Source code for eolearn.visualization.eoexecutor

"""
Module with utilities for visualizing EOExecutor

Copyright (c) 2017- Sinergise and contributors
For the full list of contributors, see the CREDITS file in the root directory of this source tree.

This source code is licensed under the MIT license, see the LICENSE file in the root directory of this source tree.
"""

from __future__ import annotations

import base64
import datetime as dt
import os
import warnings
from collections import defaultdict
from concurrent.futures import ThreadPoolExecutor
from contextlib import nullcontext
from dataclasses import dataclass
from typing import Any, cast

import fs
import graphviz
import matplotlib as mpl
import numpy as np
import pygments
import pygments.formatter
import pygments.lexers
from jinja2 import Environment, FileSystemLoader, Template
from pygments.formatters.html import HtmlFormatter

from eolearn.core import EOExecutor
from eolearn.core.eonode import ExceptionInfo
from eolearn.core.exceptions import EORuntimeWarning, EOUserWarning


[docs]class EOExecutorVisualization:
    """Class handling EOExecutor visualizations, particularly creating reports"""
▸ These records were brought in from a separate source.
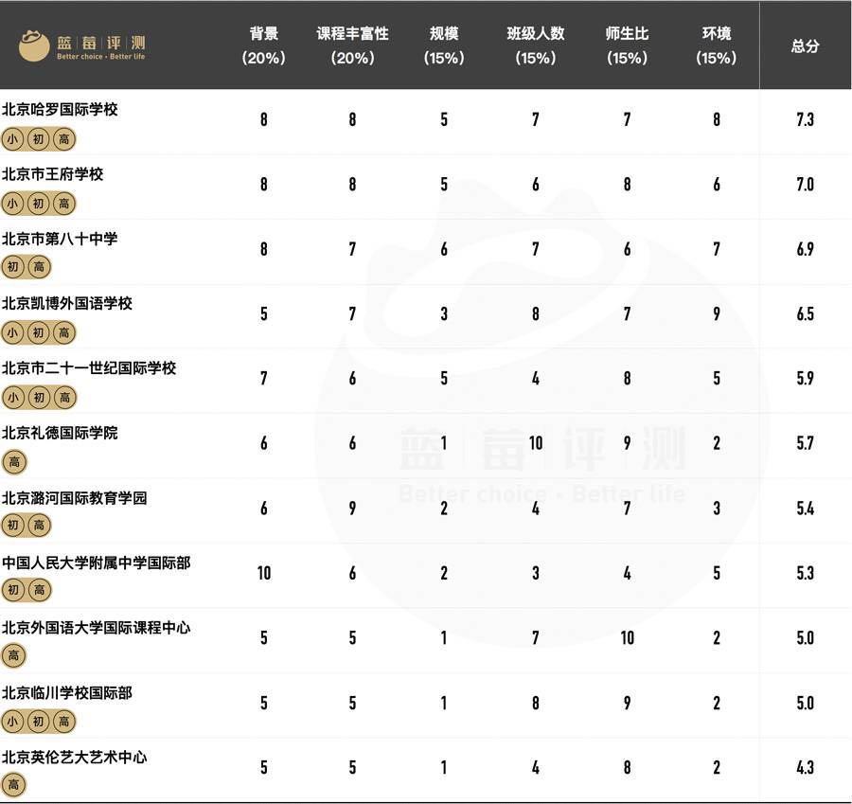The height and width of the screenshot is (804, 852).
Task: Click the 高 badge under 北京市二十一世纪国际学校
Action: point(63,398)
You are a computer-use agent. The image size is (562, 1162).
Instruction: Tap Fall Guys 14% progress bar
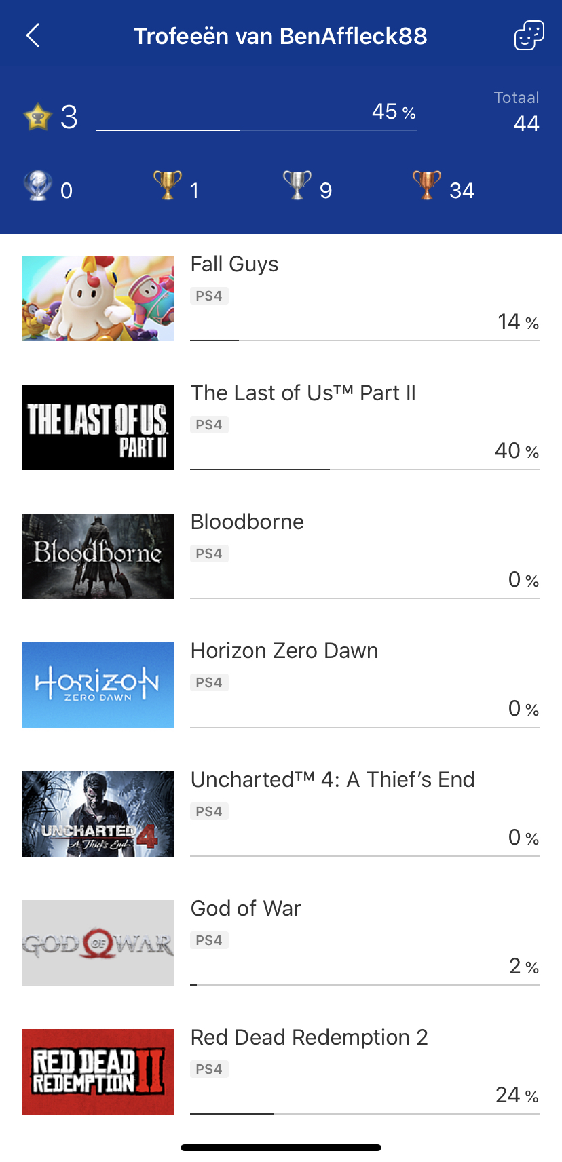tap(365, 340)
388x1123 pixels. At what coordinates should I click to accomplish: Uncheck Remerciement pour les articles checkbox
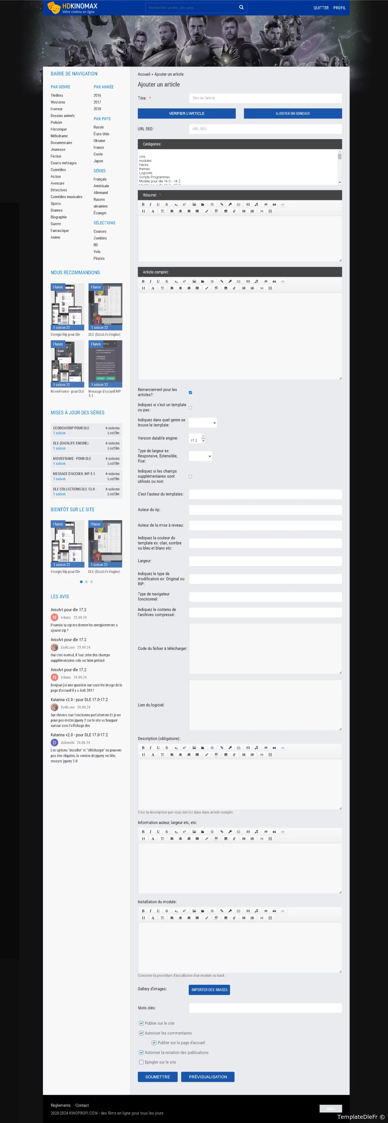coord(190,392)
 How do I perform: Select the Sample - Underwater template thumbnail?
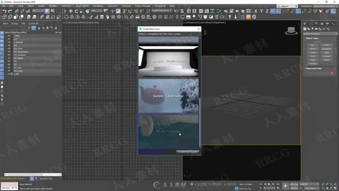[x=168, y=96]
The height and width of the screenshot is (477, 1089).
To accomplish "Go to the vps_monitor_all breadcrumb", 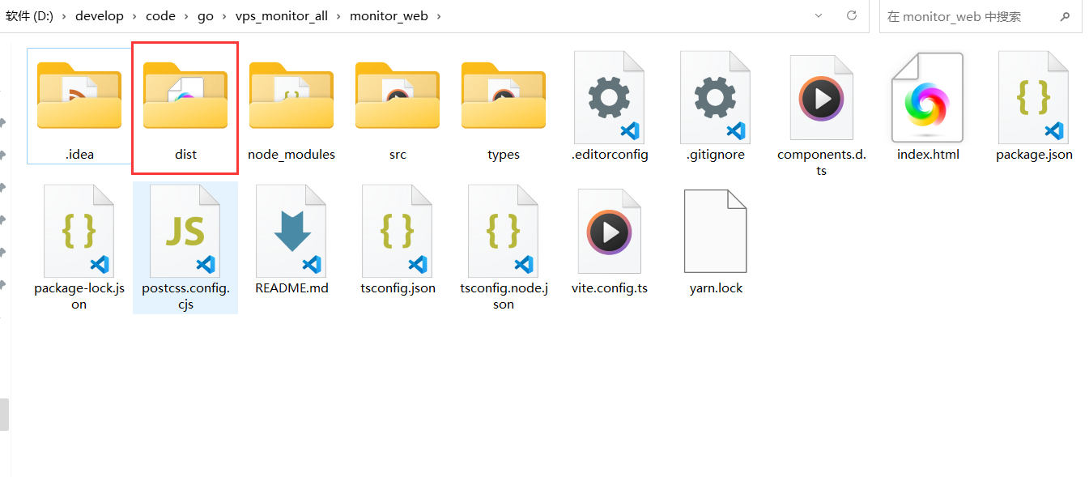I will point(282,16).
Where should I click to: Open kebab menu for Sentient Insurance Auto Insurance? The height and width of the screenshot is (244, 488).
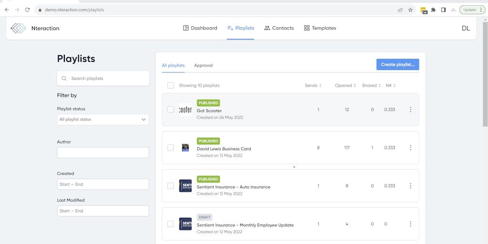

    def __init__(self, eoexecutor: EOExecutor):
        """
        :param eoexecutor: An instance of EOExecutor
        """
        self.eoexecutor = eoexecutor

[docs]    def make_report(self, include_logs: bool = True) -> None:
        """Makes a html report and saves it into the same folder where logs are stored."""
        if self.eoexecutor.execution_results is None:
            raise RuntimeError(
                "Cannot produce a report without running the executor first, check EOExecutor.run method"
            )
        # These should be set automatically after a run
        start_time = cast(dt.datetime, self.eoexecutor.start_time)
        report_folder = cast(str, self.eoexecutor.report_folder)

        backend_ctx = mpl.rc_context({"backend": "Agg"}) if os.environ.get("DISPLAY", "") == "" else nullcontext()
        with backend_ctx:
            try:
                dependency_graph = self._create_dependency_graph()
            except graphviz.backend.ExecutableNotFound as ex:
                dependency_graph = None
                warnings.warn(
                    f"{ex}.\nPlease install the system package 'graphviz' (in addition to the python package) to"
                    " have the dependency graph in the final report!",
                    EOUserWarning,
                )

            formatter = HtmlFormatter(linenos=True)

            template = self._get_template()

            log_paths = self.eoexecutor.get_log_paths(full_path=False)
            if not include_logs:
                execution_logs = None
            elif self.eoexecutor.save_logs:
                with ThreadPoolExecutor() as executor:
                    execution_logs = list(executor.map(self._read_log_file, log_paths))
            else:
                execution_logs = ["No logs saved"] * len(self.eoexecutor.execution_kwargs)
            html = template.render(
                title=f"Report {self._format_datetime(start_time)}",
                dependency_graph=dependency_graph,
                general_stats=self.eoexecutor.general_stats,
                exception_stats=self._get_exception_stats(),
                task_descriptions=self._get_node_descriptions(),
                execution_results=self.eoexecutor.execution_results,
                execution_tracebacks=self._render_execution_tracebacks(formatter),
                execution_logs=execution_logs,
                execution_log_filenames=[fs.path.basename(log_path) for log_path in log_paths],
                execution_names=self.eoexecutor.execution_names,
                code_css=formatter.get_style_defs(),
            )
            self.eoexecutor.filesystem.makedirs(report_folder, recreate=True)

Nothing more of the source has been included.